Yes, Robert Mueller was the FBI director at the time. Andrew McCabe was also involved in the case (Deripaska says it was McCabe who approached him asking for cooperation).
Hillary Clinton was the Secretary of State.
And who was the agent working the case, the one who said afterward that the State Department “seemed to always get in the way”?
Special Agent Robyn Gritz: the official whom Michael Flynn angered the DOJ/FBI hierarchy by supporting in her EEOC sex-discrimination case in 2014. Gritz had been the liaison to the Defense Intelligence Agency, where then-Lieutenant General Flynn was the director, and in an unusual move, he stepped in across agencies to back her up.
In retrospect, it now looks a lot more interesting to my eye that Robert Levinson was in Iran working under contract for the CIA, that Hillary Clinton’s State Department seemed to thwart efforts made by Deripaska to get Levinson released, and that Robyn Gritz was working Levinson’s case when Mueller and McCabe were in the chain of command for it.
I don’t think Levinson was playing small-ball for his CIA handlers when he went to Iran.

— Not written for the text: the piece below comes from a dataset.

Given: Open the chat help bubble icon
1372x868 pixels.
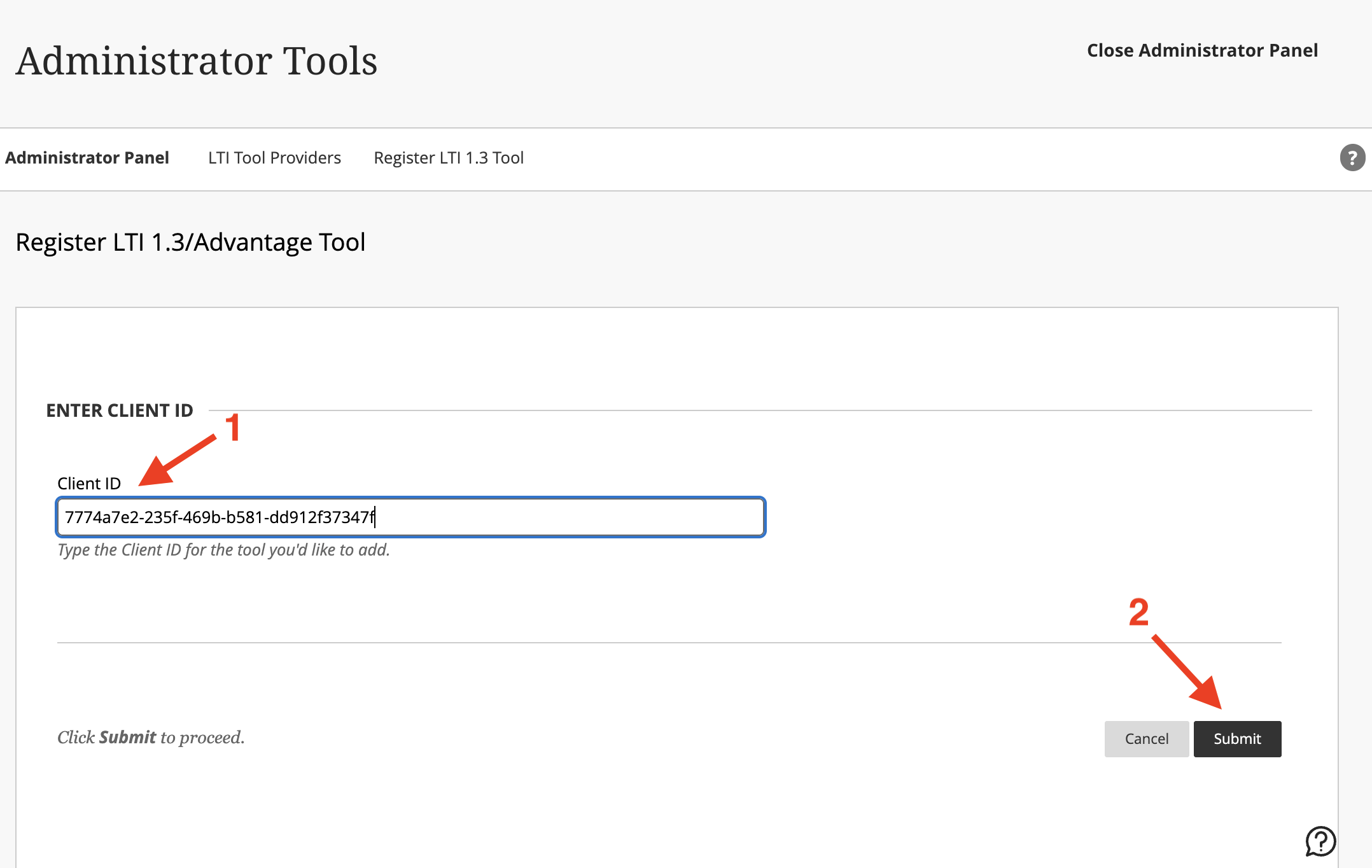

It’s worth mentioning again the long-known fact that in 2015, Hillary crony Terry McAuliffe shoveled Democratic funds at McCabe’s wife, Dr. Jill McCabe, in her campaign for state office in Virginia (American Thinker link, above). The money began flowing just as Hillary’s email woes intensified. McCabe was in a position to mitigate those woes; as to whether he did so, history yet to be written will be the judge.
McGee, a former DOJ official representing the Levinsons from 2009 on, would have known all these personalities: the agent working the Levinson case, the FBI higher-ups, the working-level contacts at the State Department. He would probably have known that Deripaska was involved (at least up through the ultimately failed offer from Iran in 2010, after which Deripaska dropped off the radar). Every one of those personalities made an appearance in Russiagate and Spygate. Hillary Clinton and Michael Flynn were principals in it.
Again, we have no way of knowing what the truth is about the current situation with Gaetz. But what a very curious development, for Gaetz to name McGee of all the lawyers in North America (or just call it Florida) as allegedly being used to front an extortion plot.
In the later part of his interview with Carlson (the third clip from Twitter), Gaetz hints strongly that he thinks figures at DOJ are behind this. I’d be inclined to assume McGee himself is not behind it, and if he is playing any role at all, it’s merely being in front of it, as an avenue of approach to Gaetz, for others with the motive.
But nothing is proven. We’ll see shortly if Gaetz can pry a public acknowledgment out of the people he says he’s been working with at DOJ and FBI.